Demokrasi tidak langsung merupakan cikal bakal lahirnya sistem demokrasi perwakilan (indirect democracy) yang pada akhirnya lahirlah sistem kepartaian sebagai wadah masyarakat terorganisasi yang dipersiapkan mengisi jabatan politik.
Menurut Jimly Asshiddiqie rekrutmen politik dilakukan untuk menyeleksi kader-kader pemimpin negara pada jenjang-jenjang dan posisi tertentu. Karena parpol sebagai kumpulan politik, maka kader-kader yang telah diseleksi itu ditempatkan khusus pada jabatan-jabatan politik seperti menjadi presiden, gubernur, bupati, walikota, hingga anggota DPR dan DPRD.
Parpol sebagai masyarakat terorganisasi bertujuan merekrut dan memberikan pendidikan politik kepada masyarakat. Sistem kepartaian banyak diterapkan oleh negara modern dewasa ini, termasuk dalam mengisi jabatan pada lembaga eksekutif dan legislatif selalu menggunakan parpol sebagai sarananya.
Kepala daerah peseorangan
Legitimasi calon kepala daerah perseorangan dimulai saat Mahkamah Konstitusi (MK) membatalkan beberapa Pasal UU Nomor 32 Tahun 2004 tentang Pemerintahan Daerah. Mahkamah dalam pertimbangannya menyatakan jabatan kepala daerah dan wakil kepala daerah merupakan jabatan perseorangan, sehingga syarat-syarat yang ditentukan dalam UU Pemda ini adalah syarat bagi perseorangan. Terlebih dalam UU ini mengatur untuk membuka seluas-luasnya bagi bakal calon perseorangan yang memenuhi syarat.
UU Nomor 32 Tahun 2004 telah menjabarkan perintah Pasal 18 ayat (4) UUD 1945 dengan menetapkan pemilihan kepala daerah dan wakil kepala daerah dilakukan dengan pemilihan umum secara langsung dimana calonnya diajukan oleh parpol.
Munculnya calon kepala daerah perseorangan merupakan sebuah perubahan dalam demokrasi Indonesia yang mencapai puncaknya keterbukaan demokrasi di era reformasi. Di era orde lama dan orde baru, pemilihan kepala daerah dilakukan oleh sebuah badan khusus dan DPRD yang berisikan kader parpol.
Pada era reformasi juga demikian, pemilihan kepala daerah melalui DPRD, hingga kemudian pemilihan kepala daerah tidak harus melalui parpol, tapi dibolehkan melalui jalur perseorangan.
Pasang surut peran parpol pun pernah terjadi di Indonesia.
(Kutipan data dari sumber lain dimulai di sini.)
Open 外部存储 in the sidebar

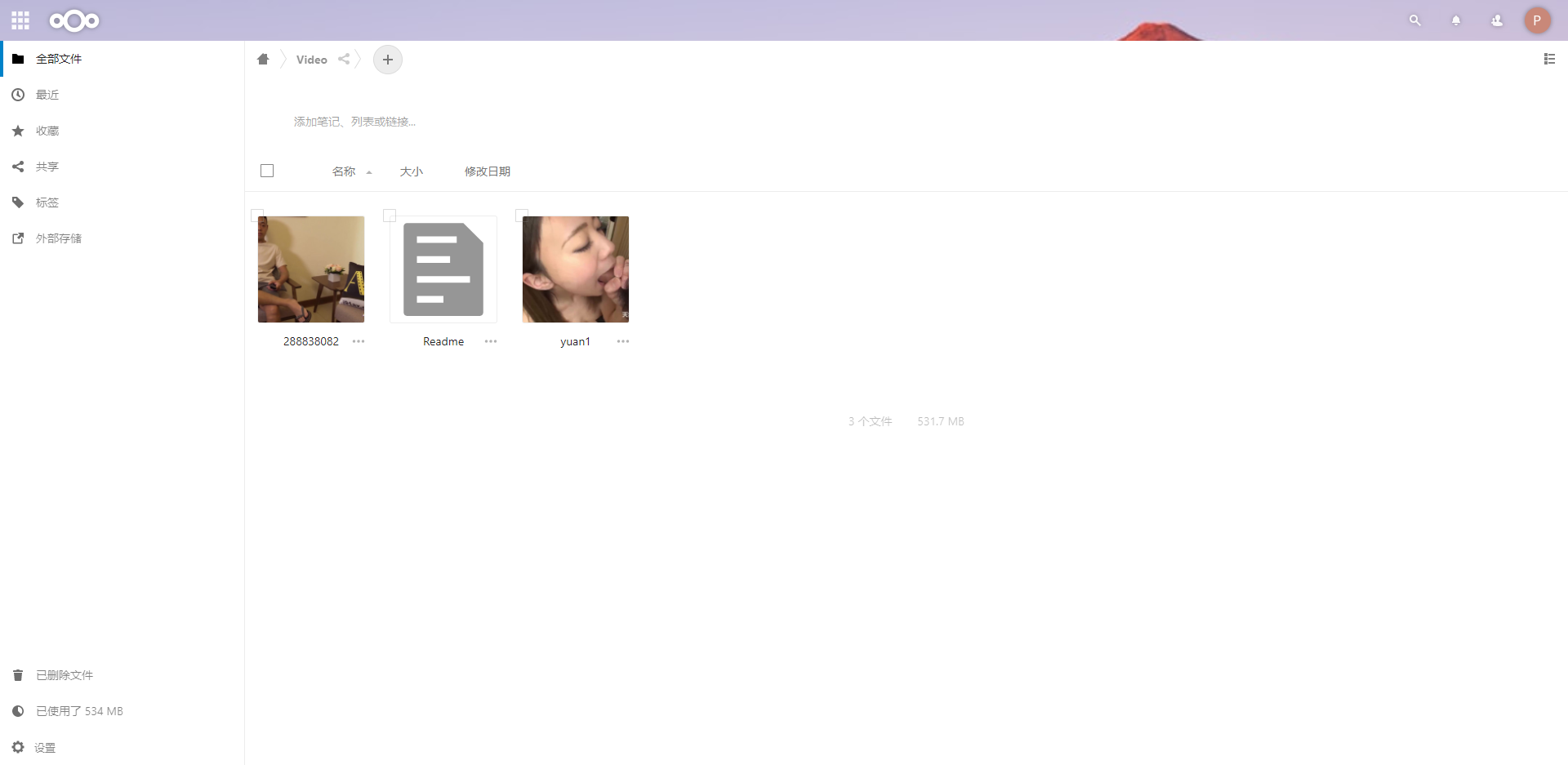pyautogui.click(x=57, y=238)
Sebelum Indonesia menerapkan sistem pilkada langsung, kepala daerah dipilih oleh anggota DPRD baik provinsi dan kabupaten/kota. Dan bahkan sistem pemilihan DPRD ini berlangsung, pemilihan kepala daerah dipilih oleh Presiden melalui Menteri Dalam Negeri.
Pasca putusan MK yang membolehkan pencalonan kepala daerah melalui perseorangan membuat partai politik bukan satu-satunya sarana untuk mencalonkan diri. Dalam pertimbangannya, MK mengatakan menjadi pilihan kebijakan (policy) pembentuk UU untuk mengatur tata cara pemilihan kepala daerah.
Sehingga pilihan DPR untuk menjadikan parpol sebagai jalur pencalonan kepala daerah sudah tepat. Bahkan UU Nomor 1 Tahun 2015 yang beberapa pasalnya telah diubah melalui UU Nomor 8 Tahun 2015 yang merupakan landasan hukum pilkada, tetap menjadikan jalur parpol dan perseorangan untuk mencalonkan diri.
Namun dengan adanya putusan MK ini, satu sisi sebagai pengakuan atas hak individu warga negara untuk dipilih, dan di sisi yang lain dengan tetap mempertahankan pencalonan jalur parpol sebagai penegasan bahwa pencalonan jalur parpol adalah konstitusional.